Why Fast Feedback Matters

Fast feedback loops enable teams to quickly identify and address issues, leading to faster learning and improvement. In financial services, where regulatory obligations demand auditability and system reliability, the ability to detect and remediate issues in minutes rather than hours is not merely an efficiency gain — it is a risk control.

The research is unambiguous. Forsgren, Humble, and Kim found that high-performing teams have a Mean Time to Recovery (MTTR) measured in minutes, not days. Google's Site Reliability Engineering discipline formalised this with error budgets, Service Level Objectives (SLOs), and structured on-call practices. The thread connecting all of this work is the same: shorten the time between a change being introduced and the signal that tells you whether it worked.

Key Components

• Continuous Integration: Regularly integrating code changes and running automated tests to provide early feedback on every commit.
• Shift-Left Testing: Moving testing activities earlier in the software delivery lifecycle so that defects are caught when they are cheapest to fix.
• Monitoring and Observability: Collecting and correlating logs, metrics, and traces to gain deep insight into system behaviour in production.

Continuous Integration

Continuous Integration (CI) is the practice of regularly integrating code changes into a shared repository and running automated tests to provide early feedback. This helps in identifying and addressing issues quickly, reducing the risk of integration problems. Key practices include:

• Automated Builds: Automating the build process to ensure that code changes are integrated smoothly. In regulated environments, build provenance and reproducibility are not optional — they are auditable controls.
• Automated Testing: Running tests automatically to verify the correctness of code changes. This includes unit tests, contract tests, and static analysis.
• Frequent Commits: Committing code changes frequently (at least daily to trunk) to detect integration issues early. Long-lived feature branches are where feedback goes to die.

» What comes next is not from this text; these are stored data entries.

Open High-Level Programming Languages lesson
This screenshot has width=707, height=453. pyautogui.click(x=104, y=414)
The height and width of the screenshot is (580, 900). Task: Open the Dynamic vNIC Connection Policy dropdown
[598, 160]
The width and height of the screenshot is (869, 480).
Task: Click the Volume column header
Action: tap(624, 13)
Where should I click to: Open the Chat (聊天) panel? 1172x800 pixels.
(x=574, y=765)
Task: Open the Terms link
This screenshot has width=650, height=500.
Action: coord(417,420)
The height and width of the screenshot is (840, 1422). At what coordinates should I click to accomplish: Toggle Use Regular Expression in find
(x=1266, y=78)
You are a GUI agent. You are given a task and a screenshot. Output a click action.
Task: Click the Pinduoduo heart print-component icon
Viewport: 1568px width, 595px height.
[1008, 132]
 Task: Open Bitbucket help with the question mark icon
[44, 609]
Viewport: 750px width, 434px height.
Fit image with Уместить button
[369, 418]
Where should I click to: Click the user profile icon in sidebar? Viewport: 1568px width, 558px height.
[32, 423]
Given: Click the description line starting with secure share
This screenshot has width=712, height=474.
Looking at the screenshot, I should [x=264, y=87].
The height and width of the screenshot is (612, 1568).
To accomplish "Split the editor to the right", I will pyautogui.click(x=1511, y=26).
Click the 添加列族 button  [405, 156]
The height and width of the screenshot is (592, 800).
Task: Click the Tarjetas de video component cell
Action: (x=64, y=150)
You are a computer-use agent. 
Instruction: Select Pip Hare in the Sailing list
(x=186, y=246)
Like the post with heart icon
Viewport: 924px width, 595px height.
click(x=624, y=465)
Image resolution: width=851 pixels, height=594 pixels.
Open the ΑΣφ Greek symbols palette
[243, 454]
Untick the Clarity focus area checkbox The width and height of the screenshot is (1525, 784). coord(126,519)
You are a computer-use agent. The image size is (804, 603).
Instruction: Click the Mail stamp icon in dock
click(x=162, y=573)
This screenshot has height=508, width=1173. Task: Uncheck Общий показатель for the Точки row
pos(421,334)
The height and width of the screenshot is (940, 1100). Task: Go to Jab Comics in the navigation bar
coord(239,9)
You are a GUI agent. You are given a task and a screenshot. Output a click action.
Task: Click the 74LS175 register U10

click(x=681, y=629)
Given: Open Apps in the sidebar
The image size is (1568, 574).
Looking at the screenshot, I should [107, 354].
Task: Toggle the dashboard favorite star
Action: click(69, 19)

Example: CI in a Banking Environment

At the bank, we implemented a CI pipeline that ran on every pull request. Within eight minutes of a developer pushing code, they received feedback on compilation, unit tests, static analysis (SonarQube), dependency vulnerability scanning (Snyk), and secrets detection. Before this pipeline existed, developers would wait until a nightly build to discover failures. The reduction in cycle time was dramatic: defect escape rate to integration environments dropped by over 60% in the first quarter.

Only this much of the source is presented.